Help! I'm Eating and I Can't Stop!

...well maybe I'm exaggerating a little but did I ever go on a weekend binge!  It was like my stomach was a bottomless pit.  I realized that the reason for the binge was Depression.  I take Wellbutrin for depression but you wouldn't know it as depressed as I was.  Nothing in the world made me temporarily feel better than food.  What's worse, I felt even more miserable when the day was done and I had to go to sleep.  It's absolutely frustrating because if anyone asks me why I was down or what was bothering me, I couldn't tell them because I don't know why.  I can only guess the trigger was that I had alot of alone time this weekend, therefore too much time to think and be bored. 

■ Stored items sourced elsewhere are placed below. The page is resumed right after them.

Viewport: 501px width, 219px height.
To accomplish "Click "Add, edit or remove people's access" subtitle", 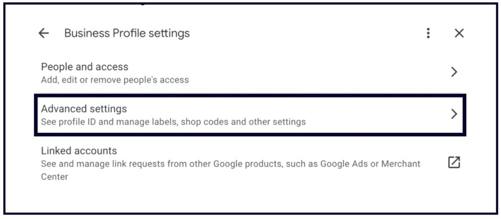I will pos(114,79).
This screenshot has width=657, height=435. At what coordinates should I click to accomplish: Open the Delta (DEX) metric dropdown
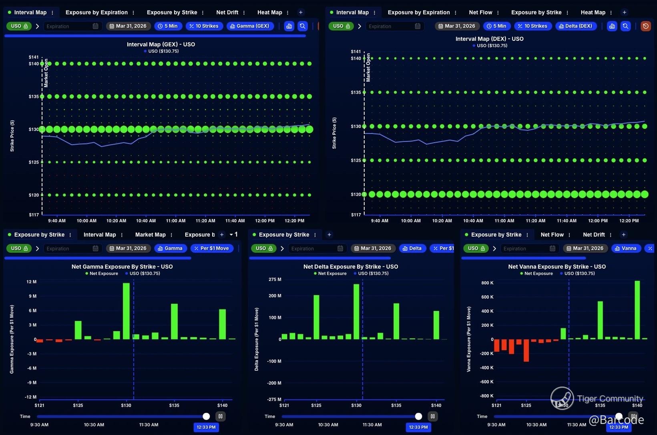tap(576, 26)
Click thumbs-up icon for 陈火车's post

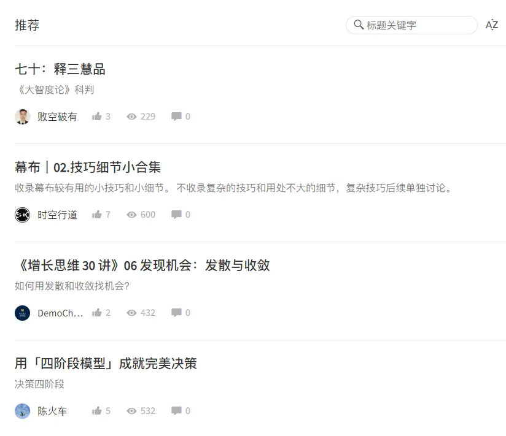point(97,411)
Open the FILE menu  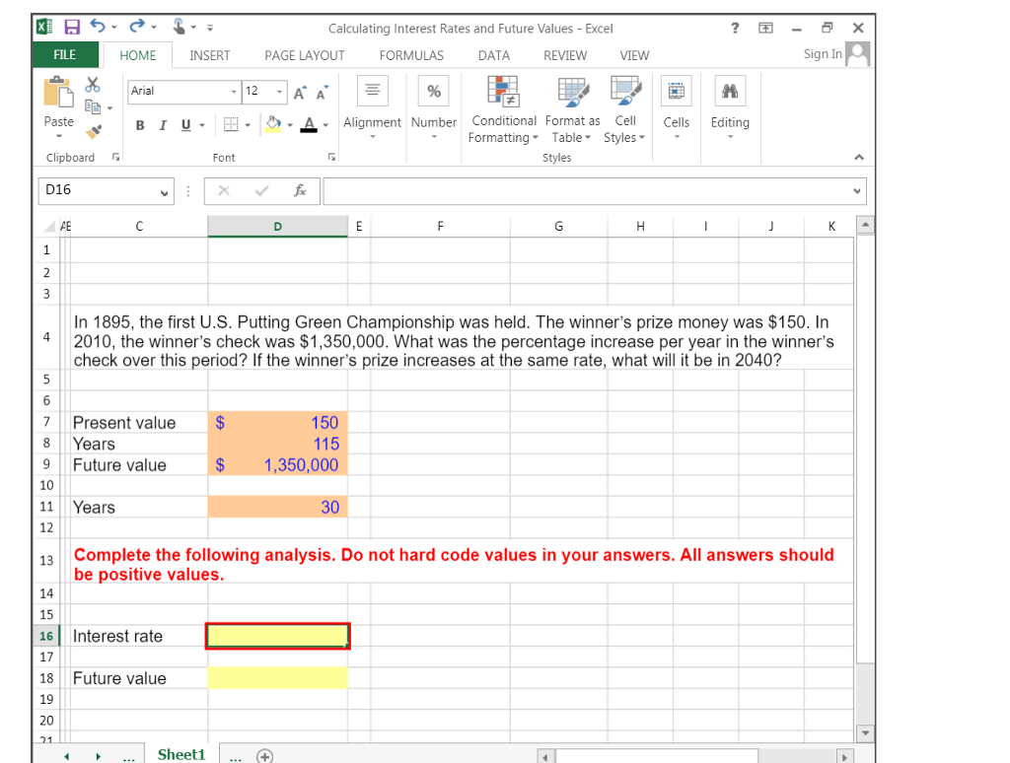[x=64, y=55]
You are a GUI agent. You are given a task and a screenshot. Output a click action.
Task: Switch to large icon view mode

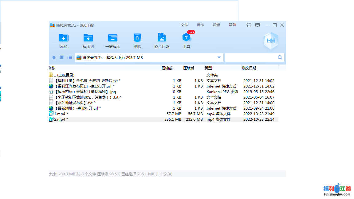tap(61, 57)
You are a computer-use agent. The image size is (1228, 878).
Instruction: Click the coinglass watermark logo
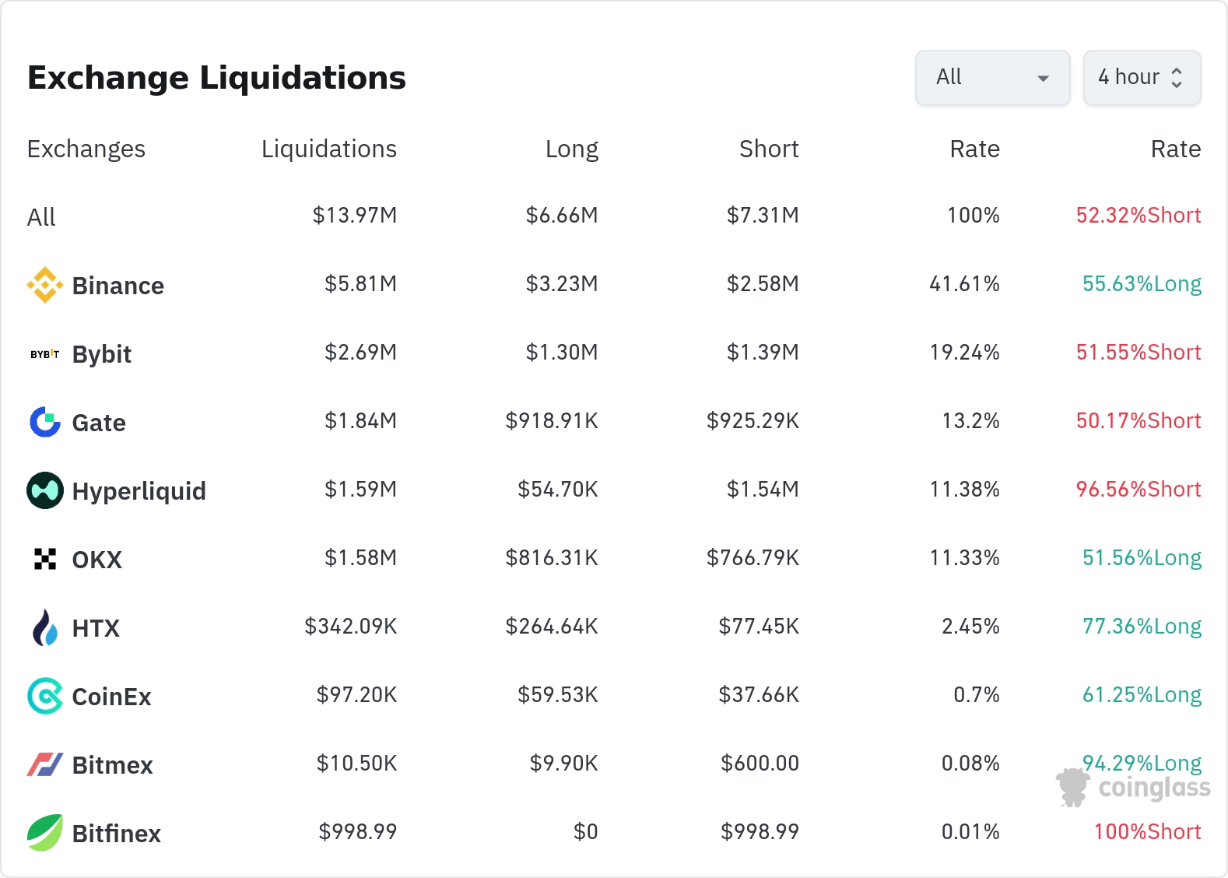pyautogui.click(x=1133, y=787)
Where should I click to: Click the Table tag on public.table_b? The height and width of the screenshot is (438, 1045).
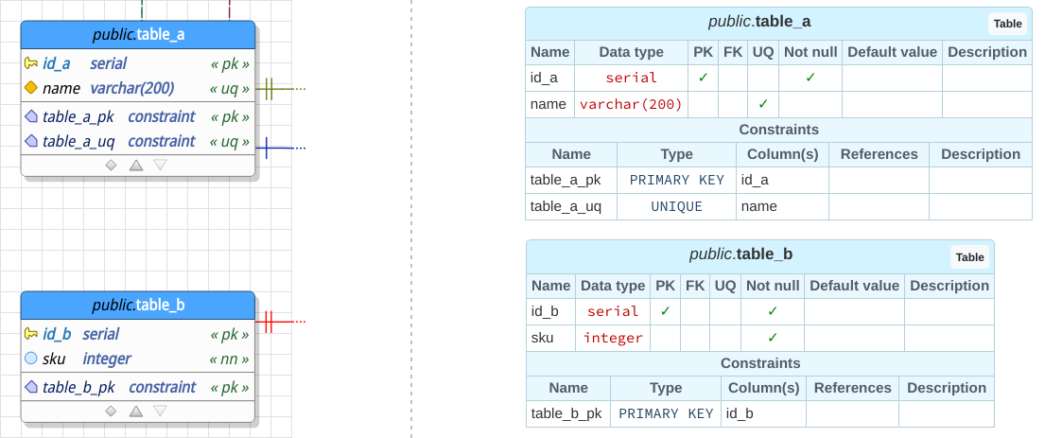[x=969, y=257]
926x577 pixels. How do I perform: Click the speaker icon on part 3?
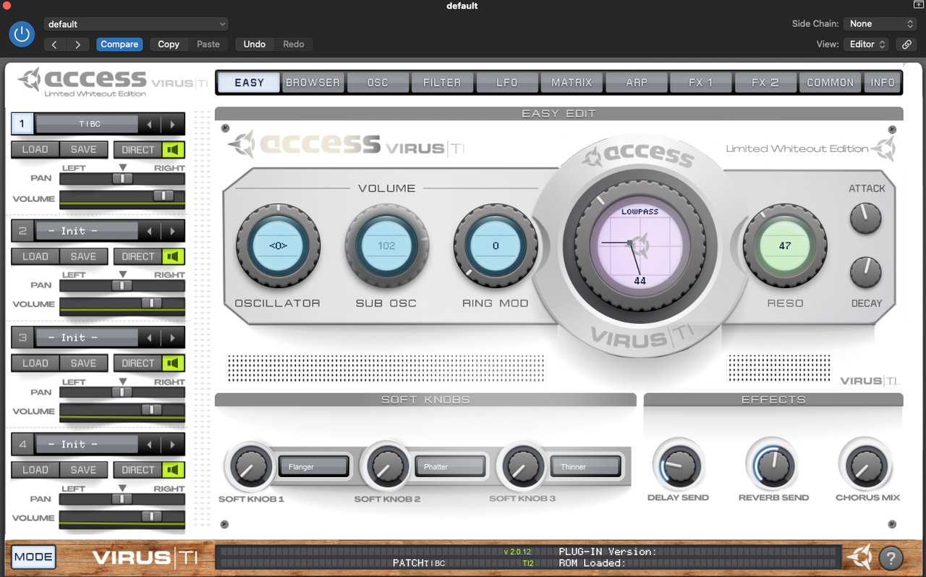coord(172,363)
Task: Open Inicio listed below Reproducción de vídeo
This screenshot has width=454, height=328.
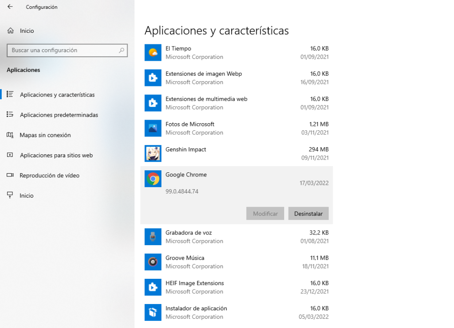Action: point(26,195)
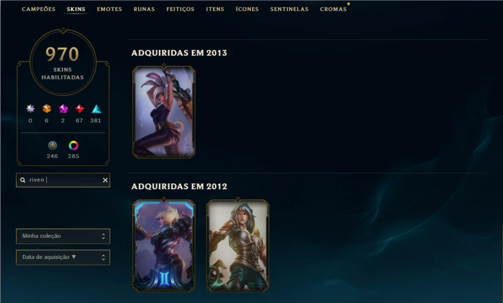
Task: Open the Sentinelas tab
Action: click(289, 9)
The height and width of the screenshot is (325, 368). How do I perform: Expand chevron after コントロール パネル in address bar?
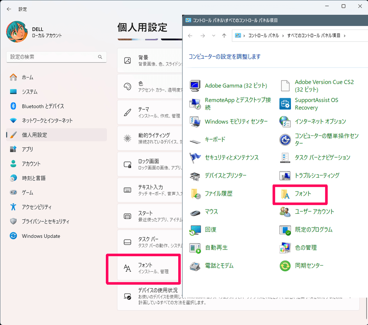tap(283, 36)
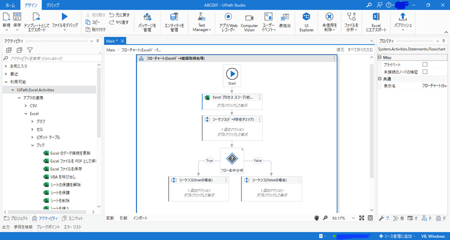The height and width of the screenshot is (240, 450).
Task: Switch to the デバッグ ribbon tab
Action: 53,5
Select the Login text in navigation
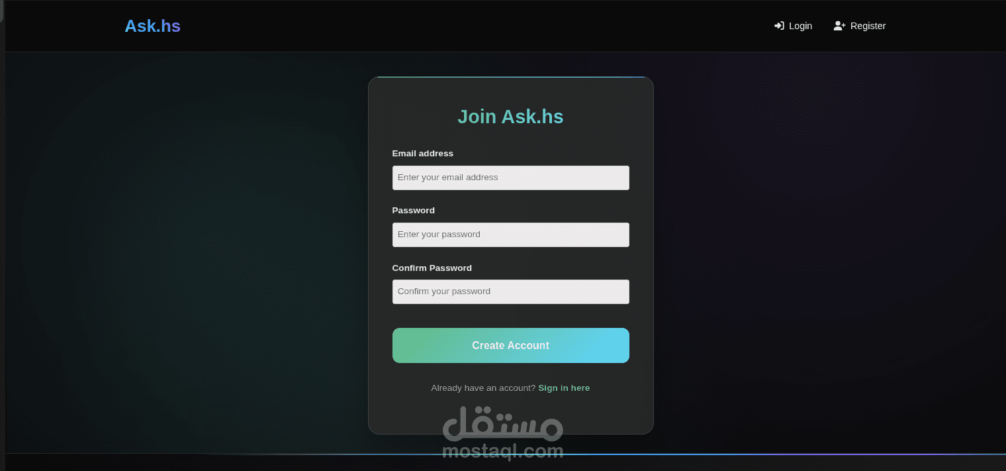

The good news is that although I am eating off Plan foods now, it is not in fthe form of a binge.  I'll snap out of it and get back with the program. 

Does anyone besides me have trouble putting themselves first?  My Mom says that I need to make myself a priority and love myself fully.  Wow, that's a tall order.  I'm a nice person and everyone that meets me likes  me but I can't feel the same way about myself most of the time.  So, in lieu of developing this deep love of myself, I am going SHOPPING for some things just for me.  Nothing like new clothes and accessories to lighten the mood.  That's a temporary fix but it works for now.

Whoever has put up with reading this, thanks for letting me vent.

In hope for a better rest of the week.

Truly,

Jonquility

The Weekend's Here

The weekend is the most dangerous time for me when it comes to eating right.  I have a husband who considers me his "eating buddy" and on weekends we would splurge together with anything we desire... calories and fat be damned!  In the past when I tried to lose weight he has been a big catalyst in my going off plan.  Now, I'm not saying he is the sole cause of my repeated failures at dieting BUT he sure isn't a help.  Weekends have always been a time for piggin' out with family and friends, shopping and cleaning the house.  Well one good thing out of three ain't bad. 

So, I hope that this weekend finds me resolved to stay on plan, stay active and keep hubby's interest in something other than food. <hehehe>  I hope that all who read this enjoy the weekend as well and finds it easy to stay on their Plan.

~J

What's The Plan?

I have been asked what Plan I will be following to diet and lose.  I have been on every diet imaginable trust me.  One major problem I have is that I get bored and lazy when it comes to following (counting grams, carbs, proteins, etc) a organized Plan of weight loss.  So what I am going to do is practice portion control by eating more of the good foods and less sweets and carbs.  Oh yes, I am a bread addict.  Now if I could only be as addicted to veggies and fruits.  I'll work on it :)    Hopefully Weight Watchers desserts will satisfy my sweet tooth now and then. 

I am happy to say that I have been eating really well since I started blogging on the fourth.  I can't say I've lost anything because I will weigh in just once a week. 

A blanket THANK YOU to everyone that has offered me support.  I am so glad I found this outlet. 

~J

 

My Kingdom For The Gym

Yesterday and today were good days (so far) for eating right.  Thank goodness.  But I really do want to get back to the gym.  The best health and fitness club for me is Lifebridge which has a built in pool.  Because of my arthritis, the pool is the BEST exercise for me and I love being in there.  They also assign you a personal trainer which is fantastic!  I went there over a year ago with my husband but had to quit when the year was up because of the price. <sigh>  I mentioned to my husband today that I want to go back.  He said I could if  I could get the money for it.  The price for the two of us is... $152.00 per month which may not seem like much to some but with the little money we have coming in, it's a way too much.  So, I'm getting my little brain to thinking on how to earn the money.  Believe it or not, I actually LOVE going to the gym.   This particular one is not full of hotties, rather people who really do need to get fit plus it is run by a hospital.  Anyhow, I will be heartbroken if I cannot fix this problem so we can go.  Wish me luck.